De fato, é importantíssimo esse tipo de exercício, pois estamos perdendo a memória histórica. Minha geração sabia tudo sobre o passado. Eu posso detalhar sobre o que se passava na Itália 20 anos antes do meu nascimento. Se você perguntar hoje para um aluno, ele certamente não saberá nada sobre como era o país duas décadas antes de seu nascimento, pois basta dar um clique no computador para obter essa informação. Lembro que, na escola, eu era obrigado a decorar dez versos por dia. Naquele tempo, eu achava uma inutilidade, mas hoje reconheço sua importância. A cultura alfabética cedeu espaço para as fontes visuais, para os computadores que exigem leitura em alta velocidade. Assim, ao mesmo tempo que aprimora uma habilidade, a evolução põe em risco outra, como a memória. Lembro-me de uma maravilhosa história de ficção científica escrita por Isaac Asimov, nos anos 1950. É sobre uma civilização do futuro em que as máquinas fazem tudo, inclusive as mais simples contas de multiplicar. De repente, o mundo entra em guerra, acontece um tremendo blecaute e nenhuma máquina funciona mais. Instala-se o caos até que se descobre um homem do Tennessee que ainda sabe fazer contas de cabeça. Mas, em vez de representar uma salvação, ele se torna uma arma poderosa e é disputado por todos os governos - até ser capturado pelo Pentágono por causa do perigo que representa (risos). Não é maravilhoso?

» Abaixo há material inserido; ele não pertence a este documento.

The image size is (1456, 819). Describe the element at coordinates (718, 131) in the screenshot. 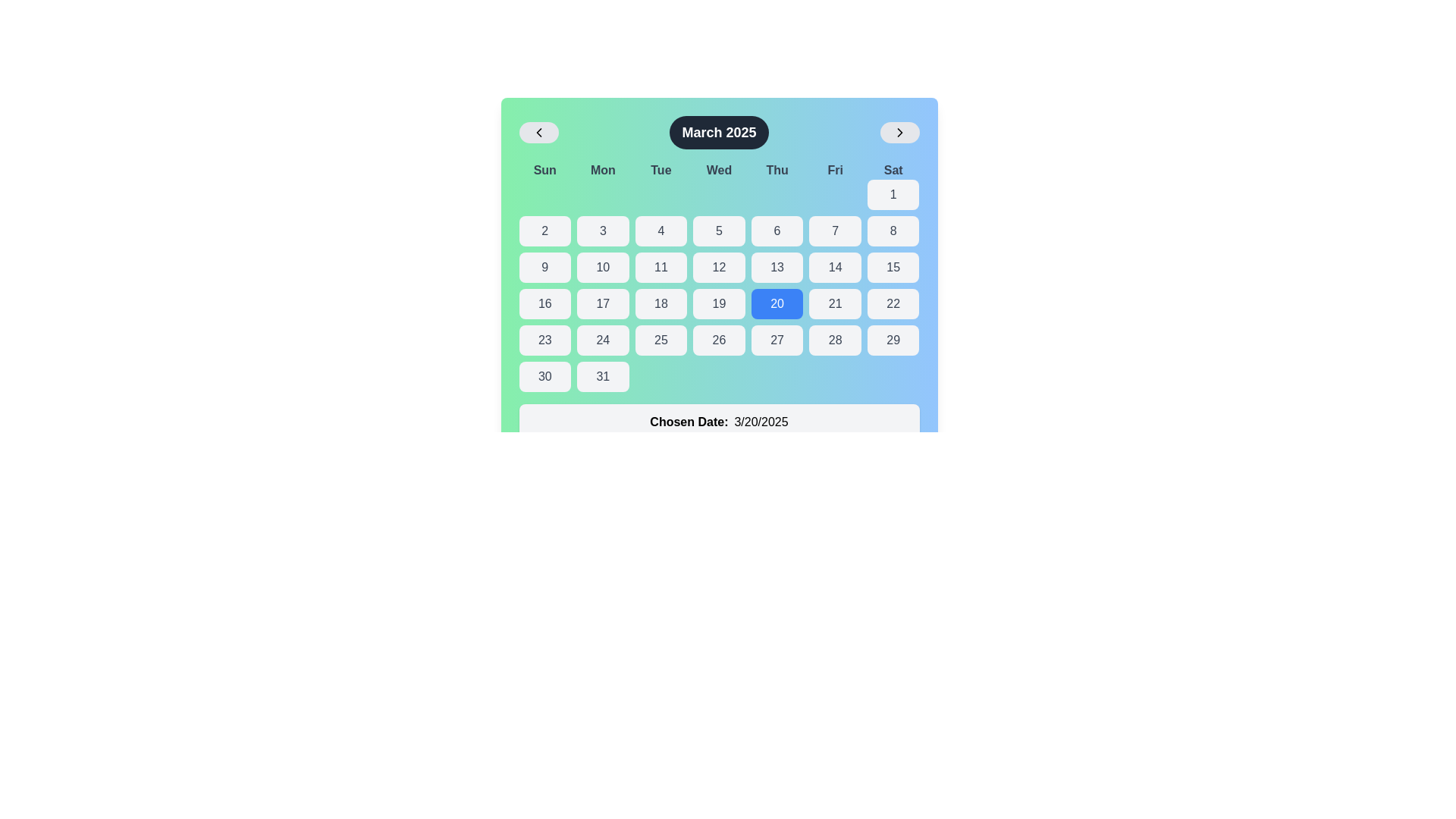

I see `the Label/Button that displays the currently selected month and year in the calendar interface` at that location.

No livro, o senhor e Carrière comentam sobre como a falta de leitura de alguns líderes influenciou suas errôneas decisões.

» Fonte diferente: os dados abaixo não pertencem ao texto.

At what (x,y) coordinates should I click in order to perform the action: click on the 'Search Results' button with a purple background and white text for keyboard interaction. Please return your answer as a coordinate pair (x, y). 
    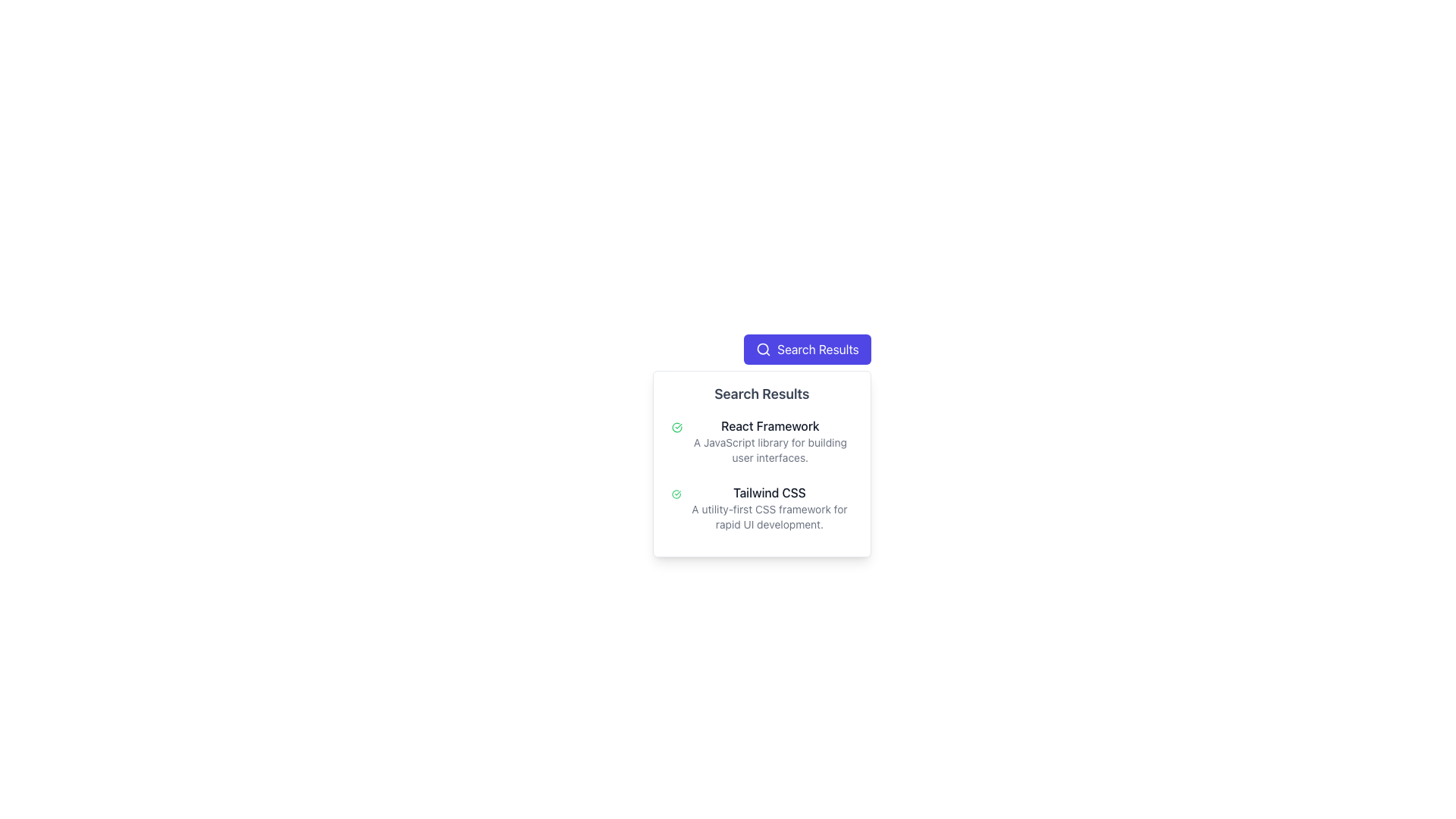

Sim, escrevi muito sobre informação cultural, algo que vem marcando a atual cultura americana que parece questionar a validade de se conhecer o passado. Veja um exemplo: se você ler a história sobre as guerras da Rússia contra o Afeganistão no século 19, vai descobrir que já era difícil combater uma civilização que conhece todos os segredos de se esconder nas montanhas. Bem, o presidente George Bush, o pai, provavelmente não leu nenhuma obra dessa natureza antes de iniciar a guerra nos anos 1990. Da mesma forma que Hitler devia desconhecer os relatos de Napoleão sobre a impossibilidade de se viajar para Moscou por terra, vindo da Europa Ocidental, antes da chegada do inverno. Por outro lado, o também presidente americano Roosevelt, durante a 2.ª Guerra, encomendou um detalhado estudo sobre o comportamento dos japoneses para Ruth Benedict, que escreveu um brilhante livro de antropologia cultural, O Crisântemo e a Espada. De uma certa forma, esse livro ajudou os americanos a evitar erros imperdoáveis de conduta com os japoneses, antes e depois da guerra. Conhecer o passado é importante para traçar o futuro.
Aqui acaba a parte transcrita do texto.